---------- INPUT FOR THIS TASK ----------

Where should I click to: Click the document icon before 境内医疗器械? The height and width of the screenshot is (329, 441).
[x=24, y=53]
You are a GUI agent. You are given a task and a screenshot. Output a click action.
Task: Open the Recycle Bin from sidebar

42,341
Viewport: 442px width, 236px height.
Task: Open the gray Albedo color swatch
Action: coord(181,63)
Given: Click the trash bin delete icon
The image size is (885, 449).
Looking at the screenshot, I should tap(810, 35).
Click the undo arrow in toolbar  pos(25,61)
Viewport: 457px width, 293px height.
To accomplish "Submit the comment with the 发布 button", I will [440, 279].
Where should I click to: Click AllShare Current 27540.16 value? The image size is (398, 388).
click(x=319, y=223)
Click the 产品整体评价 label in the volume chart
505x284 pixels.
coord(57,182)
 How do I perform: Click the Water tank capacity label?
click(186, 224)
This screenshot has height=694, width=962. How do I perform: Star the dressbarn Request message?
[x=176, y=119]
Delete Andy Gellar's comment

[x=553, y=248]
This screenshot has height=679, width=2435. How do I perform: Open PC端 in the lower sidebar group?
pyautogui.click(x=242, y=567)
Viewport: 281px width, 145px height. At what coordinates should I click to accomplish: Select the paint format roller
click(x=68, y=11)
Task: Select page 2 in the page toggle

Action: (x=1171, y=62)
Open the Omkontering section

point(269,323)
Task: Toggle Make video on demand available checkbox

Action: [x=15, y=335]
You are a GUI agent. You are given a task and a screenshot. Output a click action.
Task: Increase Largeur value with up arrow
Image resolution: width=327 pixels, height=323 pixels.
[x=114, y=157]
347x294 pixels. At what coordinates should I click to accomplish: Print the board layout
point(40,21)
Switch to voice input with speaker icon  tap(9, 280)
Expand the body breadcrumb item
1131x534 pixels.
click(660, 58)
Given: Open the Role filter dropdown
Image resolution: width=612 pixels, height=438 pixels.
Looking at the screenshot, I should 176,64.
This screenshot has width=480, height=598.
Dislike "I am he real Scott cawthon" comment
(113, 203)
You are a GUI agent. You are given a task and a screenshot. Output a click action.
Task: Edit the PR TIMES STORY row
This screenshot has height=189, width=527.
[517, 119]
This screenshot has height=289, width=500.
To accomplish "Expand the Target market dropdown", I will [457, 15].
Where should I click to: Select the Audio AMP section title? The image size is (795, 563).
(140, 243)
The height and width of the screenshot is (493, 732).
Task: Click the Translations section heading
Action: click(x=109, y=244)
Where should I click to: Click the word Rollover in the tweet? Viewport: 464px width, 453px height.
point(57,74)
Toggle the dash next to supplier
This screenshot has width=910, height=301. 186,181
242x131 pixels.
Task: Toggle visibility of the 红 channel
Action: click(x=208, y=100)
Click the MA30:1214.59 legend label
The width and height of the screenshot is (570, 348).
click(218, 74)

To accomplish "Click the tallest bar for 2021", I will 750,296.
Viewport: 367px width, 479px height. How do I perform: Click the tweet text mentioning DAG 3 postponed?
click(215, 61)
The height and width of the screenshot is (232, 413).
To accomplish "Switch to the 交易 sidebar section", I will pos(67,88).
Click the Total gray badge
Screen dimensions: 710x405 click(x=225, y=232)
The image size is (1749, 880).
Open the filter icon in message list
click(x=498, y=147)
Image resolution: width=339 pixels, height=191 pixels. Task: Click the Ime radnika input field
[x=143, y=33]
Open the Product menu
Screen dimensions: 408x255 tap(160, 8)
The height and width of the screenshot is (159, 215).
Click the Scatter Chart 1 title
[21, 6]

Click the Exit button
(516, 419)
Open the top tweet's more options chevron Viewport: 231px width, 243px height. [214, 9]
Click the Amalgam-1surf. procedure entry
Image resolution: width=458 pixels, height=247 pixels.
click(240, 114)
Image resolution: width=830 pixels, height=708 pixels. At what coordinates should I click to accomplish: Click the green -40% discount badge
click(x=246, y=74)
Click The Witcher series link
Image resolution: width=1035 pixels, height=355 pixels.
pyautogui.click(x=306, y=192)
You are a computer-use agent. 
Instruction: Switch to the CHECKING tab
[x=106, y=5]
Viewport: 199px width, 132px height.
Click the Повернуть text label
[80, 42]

----------

# WHAT TO WORK ON
Write out each entry again, leaving every word as it is.

# OUTPUT OF THE EXERCISE
Where should I click to: Click the document icon before 境内医疗器械? The height and width of the screenshot is (329, 441).
[x=24, y=53]
You are a GUI agent. You are given a task and a screenshot. Output a click action.
Task: Open the Recycle Bin from sidebar

42,341
Viewport: 442px width, 236px height.
Task: Open the gray Albedo color swatch
Action: coord(181,63)
Given: Click the trash bin delete icon
The image size is (885, 449).
Looking at the screenshot, I should tap(810, 35).
Click the undo arrow in toolbar  pos(25,61)
Viewport: 457px width, 293px height.
To accomplish "Submit the comment with the 发布 button", I will [440, 279].
Where should I click to: Click AllShare Current 27540.16 value? The image size is (398, 388).
click(x=319, y=223)
Click the 产品整体评价 label in the volume chart
505x284 pixels.
coord(57,182)
 How do I perform: Click the Water tank capacity label?
click(186, 224)
This screenshot has height=694, width=962. How do I perform: Star the dressbarn Request message?
[x=176, y=119]
Delete Andy Gellar's comment

[x=553, y=248]
This screenshot has height=679, width=2435. How do I perform: Open PC端 in the lower sidebar group?
pyautogui.click(x=242, y=567)
Viewport: 281px width, 145px height. At what coordinates should I click to accomplish: Select the paint format roller
click(x=68, y=11)
Task: Select page 2 in the page toggle

Action: (x=1171, y=62)
Open the Omkontering section

point(269,323)
Task: Toggle Make video on demand available checkbox

Action: [x=15, y=335]
You are a GUI agent. You are given a task and a screenshot. Output a click action.
Task: Increase Largeur value with up arrow
Image resolution: width=327 pixels, height=323 pixels.
[x=114, y=157]
347x294 pixels. At what coordinates should I click to accomplish: Print the board layout
point(40,21)
Switch to voice input with speaker icon  tap(9, 280)
Expand the body breadcrumb item
1131x534 pixels.
click(660, 58)
Given: Open the Role filter dropdown
Image resolution: width=612 pixels, height=438 pixels.
Looking at the screenshot, I should 176,64.
This screenshot has width=480, height=598.
Dislike "I am he real Scott cawthon" comment
(113, 203)
You are a GUI agent. You are given a task and a screenshot. Output a click action.
Task: Edit the PR TIMES STORY row
This screenshot has height=189, width=527.
[517, 119]
This screenshot has height=289, width=500.
To accomplish "Expand the Target market dropdown", I will [457, 15].
Where should I click to: Select the Audio AMP section title? The image size is (795, 563).
(140, 243)
The height and width of the screenshot is (493, 732).
Task: Click the Translations section heading
Action: click(x=109, y=244)
Where should I click to: Click the word Rollover in the tweet? Viewport: 464px width, 453px height.
point(57,74)
Toggle the dash next to supplier
This screenshot has width=910, height=301. 186,181
242x131 pixels.
Task: Toggle visibility of the 红 channel
Action: click(x=208, y=100)
Click the MA30:1214.59 legend label
The width and height of the screenshot is (570, 348).
click(218, 74)

To accomplish "Click the tallest bar for 2021", I will 750,296.
Viewport: 367px width, 479px height. How do I perform: Click the tweet text mentioning DAG 3 postponed?
click(215, 61)
The height and width of the screenshot is (232, 413).
To accomplish "Switch to the 交易 sidebar section", I will pos(67,88).
Click the Total gray badge
Screen dimensions: 710x405 click(x=225, y=232)
The image size is (1749, 880).
Open the filter icon in message list
click(x=498, y=147)
Image resolution: width=339 pixels, height=191 pixels. Task: Click the Ime radnika input field
[x=143, y=33]
Open the Product menu
Screen dimensions: 408x255 tap(160, 8)
The height and width of the screenshot is (159, 215).
Click the Scatter Chart 1 title
[21, 6]

Click the Exit button
(516, 419)
Open the top tweet's more options chevron Viewport: 231px width, 243px height. [214, 9]
Click the Amalgam-1surf. procedure entry
Image resolution: width=458 pixels, height=247 pixels.
click(240, 114)
Image resolution: width=830 pixels, height=708 pixels. At what coordinates should I click to accomplish: Click the green -40% discount badge
click(x=246, y=74)
Click The Witcher series link
Image resolution: width=1035 pixels, height=355 pixels.
pyautogui.click(x=306, y=192)
You are a computer-use agent. 
Instruction: Switch to the CHECKING tab
[x=106, y=5]
Viewport: 199px width, 132px height.
Click the Повернуть text label
[80, 42]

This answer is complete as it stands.